**What you will do:**
Please rewrite the listing below, changing every "How do I perform" to "How can I complete" and leaving everything else unchanged.

Dataset items:
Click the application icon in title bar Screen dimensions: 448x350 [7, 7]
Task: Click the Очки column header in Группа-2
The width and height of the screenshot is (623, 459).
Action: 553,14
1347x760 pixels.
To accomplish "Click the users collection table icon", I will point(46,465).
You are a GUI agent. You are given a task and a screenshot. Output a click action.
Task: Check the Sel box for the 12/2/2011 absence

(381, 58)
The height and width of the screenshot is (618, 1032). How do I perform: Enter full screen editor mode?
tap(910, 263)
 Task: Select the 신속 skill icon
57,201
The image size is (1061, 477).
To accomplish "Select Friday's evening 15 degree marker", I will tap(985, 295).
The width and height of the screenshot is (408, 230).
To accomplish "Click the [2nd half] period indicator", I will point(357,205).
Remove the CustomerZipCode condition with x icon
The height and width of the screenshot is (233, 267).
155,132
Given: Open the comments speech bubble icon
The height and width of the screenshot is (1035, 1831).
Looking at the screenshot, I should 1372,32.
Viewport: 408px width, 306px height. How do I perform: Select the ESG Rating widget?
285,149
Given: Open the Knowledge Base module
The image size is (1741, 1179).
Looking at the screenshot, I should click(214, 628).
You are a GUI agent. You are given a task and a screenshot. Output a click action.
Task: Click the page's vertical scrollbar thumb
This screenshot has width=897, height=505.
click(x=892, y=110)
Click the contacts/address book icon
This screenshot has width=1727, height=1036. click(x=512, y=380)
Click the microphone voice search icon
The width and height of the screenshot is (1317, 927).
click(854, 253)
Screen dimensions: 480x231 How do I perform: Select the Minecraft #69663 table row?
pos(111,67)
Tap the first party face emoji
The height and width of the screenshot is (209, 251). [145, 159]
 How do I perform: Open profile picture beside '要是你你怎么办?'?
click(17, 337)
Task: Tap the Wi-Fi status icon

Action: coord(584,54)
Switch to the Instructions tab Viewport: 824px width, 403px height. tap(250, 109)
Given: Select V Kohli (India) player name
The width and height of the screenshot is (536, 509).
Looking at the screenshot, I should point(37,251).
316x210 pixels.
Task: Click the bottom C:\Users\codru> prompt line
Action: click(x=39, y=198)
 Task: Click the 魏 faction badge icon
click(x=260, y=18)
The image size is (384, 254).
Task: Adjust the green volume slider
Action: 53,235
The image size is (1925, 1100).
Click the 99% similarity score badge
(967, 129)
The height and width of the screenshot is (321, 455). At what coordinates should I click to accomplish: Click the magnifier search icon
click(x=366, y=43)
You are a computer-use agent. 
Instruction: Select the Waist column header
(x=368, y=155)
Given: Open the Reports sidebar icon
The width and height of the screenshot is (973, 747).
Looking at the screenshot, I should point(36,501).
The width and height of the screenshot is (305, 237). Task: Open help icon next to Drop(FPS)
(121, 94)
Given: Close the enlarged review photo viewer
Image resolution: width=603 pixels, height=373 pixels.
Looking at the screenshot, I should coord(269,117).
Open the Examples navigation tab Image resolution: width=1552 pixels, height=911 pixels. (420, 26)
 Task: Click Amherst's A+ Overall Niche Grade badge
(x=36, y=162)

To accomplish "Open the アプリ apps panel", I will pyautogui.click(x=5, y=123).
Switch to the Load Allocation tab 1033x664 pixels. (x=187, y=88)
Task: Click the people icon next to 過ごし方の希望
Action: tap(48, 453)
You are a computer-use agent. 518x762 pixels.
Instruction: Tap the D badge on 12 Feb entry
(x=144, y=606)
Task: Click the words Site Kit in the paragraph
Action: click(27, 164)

**Final result:**
Click the application icon in title bar Screen dimensions: 448x350 [7, 7]
Task: Click the Очки column header in Группа-2
The width and height of the screenshot is (623, 459).
Action: 553,14
1347x760 pixels.
To accomplish "Click the users collection table icon", I will point(46,465).
You are a GUI agent. You are given a task and a screenshot. Output a click action.
Task: Check the Sel box for the 12/2/2011 absence

(381, 58)
The height and width of the screenshot is (618, 1032). How can I complete: Enter full screen editor mode?
tap(910, 263)
 Task: Select the 신속 skill icon
57,201
The image size is (1061, 477).
To accomplish "Select Friday's evening 15 degree marker", I will tap(985, 295).
The width and height of the screenshot is (408, 230).
To accomplish "Click the [2nd half] period indicator", I will point(357,205).
Remove the CustomerZipCode condition with x icon
The height and width of the screenshot is (233, 267).
155,132
Given: Open the comments speech bubble icon
The height and width of the screenshot is (1035, 1831).
Looking at the screenshot, I should 1372,32.
Viewport: 408px width, 306px height. How can I complete: Select the ESG Rating widget?
285,149
Given: Open the Knowledge Base module
The image size is (1741, 1179).
Looking at the screenshot, I should click(214, 628).
You are a GUI agent. You are given a task and a screenshot. Output a click action.
Task: Click the page's vertical scrollbar thumb
This screenshot has width=897, height=505.
click(x=892, y=110)
Click the contacts/address book icon
This screenshot has width=1727, height=1036. click(x=512, y=380)
Click the microphone voice search icon
The width and height of the screenshot is (1317, 927).
click(854, 253)
Screen dimensions: 480x231 How can I complete: Select the Minecraft #69663 table row?
pos(111,67)
Tap the first party face emoji
The height and width of the screenshot is (209, 251). [145, 159]
 How can I complete: Open profile picture beside '要是你你怎么办?'?
click(17, 337)
Task: Tap the Wi-Fi status icon

Action: coord(584,54)
Switch to the Instructions tab Viewport: 824px width, 403px height. tap(250, 109)
Given: Select V Kohli (India) player name
The width and height of the screenshot is (536, 509).
Looking at the screenshot, I should point(37,251).
316x210 pixels.
Task: Click the bottom C:\Users\codru> prompt line
Action: click(x=39, y=198)
 Task: Click the 魏 faction badge icon
click(x=260, y=18)
The image size is (384, 254).
Task: Adjust the green volume slider
Action: 53,235
The image size is (1925, 1100).
Click the 99% similarity score badge
(967, 129)
The height and width of the screenshot is (321, 455). At what coordinates should I click to accomplish: Click the magnifier search icon
click(x=366, y=43)
You are a computer-use agent. 
Instruction: Select the Waist column header
(x=368, y=155)
Given: Open the Reports sidebar icon
The width and height of the screenshot is (973, 747).
Looking at the screenshot, I should point(36,501).
The width and height of the screenshot is (305, 237). Task: Open help icon next to Drop(FPS)
(121, 94)
Given: Close the enlarged review photo viewer
Image resolution: width=603 pixels, height=373 pixels.
Looking at the screenshot, I should coord(269,117).
Open the Examples navigation tab Image resolution: width=1552 pixels, height=911 pixels. (420, 26)
 Task: Click Amherst's A+ Overall Niche Grade badge
(x=36, y=162)

To accomplish "Open the アプリ apps panel", I will pyautogui.click(x=5, y=123).
Switch to the Load Allocation tab 1033x664 pixels. (x=187, y=88)
Task: Click the people icon next to 過ごし方の希望
Action: tap(48, 453)
You are a computer-use agent. 518x762 pixels.
Instruction: Tap the D badge on 12 Feb entry
(x=144, y=606)
Task: Click the words Site Kit in the paragraph
Action: click(27, 164)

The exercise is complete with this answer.